Sometimes, however, a local app is not enough. For programming, cloud-based GitHub uses Copilot. "It feels like my arm is chopped off if I can't use Copilot for some reason," he says. While there are local LLM-based programming tools (such as  Google DeepMind's CodeGemma  and one from California-based developer  Continue  ), in his experience they can't compete with Copilot.

 

 

Access points

So how do you run a local LLM? A software called  Ollama  (available for Mac, Windows, and Linux operating systems) allows users to download open models, including Llama 3.1, Phi-3, Mistral, and Gemma 2, and access them from a command line.

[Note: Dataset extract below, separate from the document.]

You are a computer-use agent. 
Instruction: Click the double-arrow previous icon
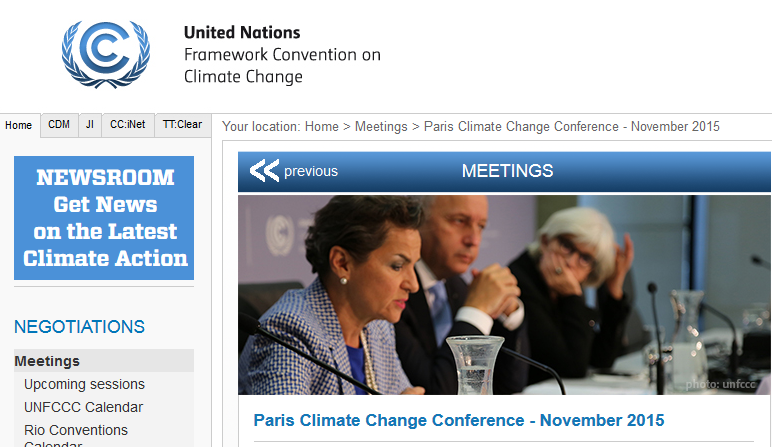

Other options include the cross-platform app  GPT4All  and  Llamafile  , which can convert LLMs into a single file that runs on six operating systems with or without a graphics processor.

 

Sharon Machlis, a former editor at the website InfoWorld, lives in Framingham, Massachusetts, and has  written a guide to using LLMs locally  , covering a dozen options. "The first thing I would suggest," she says, "is to choose the software you select based on your level of how much you want to play around." Some people prefer the simplicity of apps, while others prefer the flexibility of the command line.

 

Whatever approach you take, local LLMs should soon be good enough for most applications, says Stephen Hood, head of open source AI at the San Francisco-based technology company Mozilla. "The progress in this area in the last year has been amazing," he says.

 

Users have to decide for themselves what these applications might be. "Don't be afraid to get your hands dirty," advises Zakka. "The results might pleasantly surprise you."